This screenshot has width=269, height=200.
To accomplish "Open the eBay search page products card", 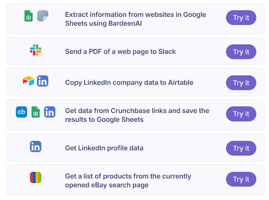I will (x=135, y=180).
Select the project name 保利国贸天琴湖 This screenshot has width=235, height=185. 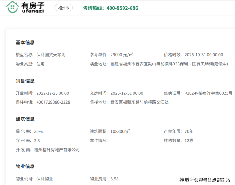(x=51, y=55)
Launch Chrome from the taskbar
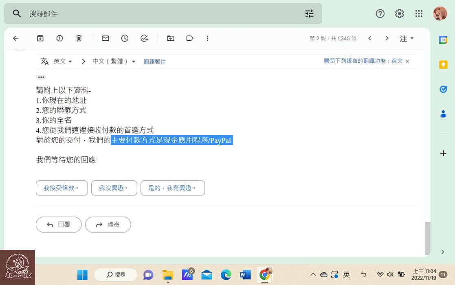The width and height of the screenshot is (455, 285). [265, 275]
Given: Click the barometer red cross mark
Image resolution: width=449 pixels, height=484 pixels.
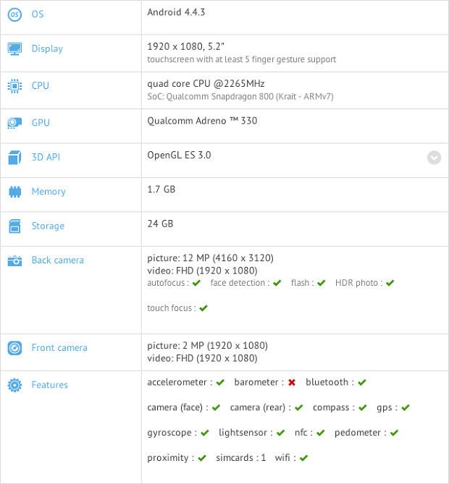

* * * * *

What is being asked. An exact copy is needed of every line from the line containing "Launch Chrome from the taskbar" to the last line of the records; pictures stay out of it.

Solution.
Launch Chrome from the taskbar
The width and height of the screenshot is (455, 285). [265, 275]
Given: Click the barometer red cross mark
Image resolution: width=449 pixels, height=484 pixels.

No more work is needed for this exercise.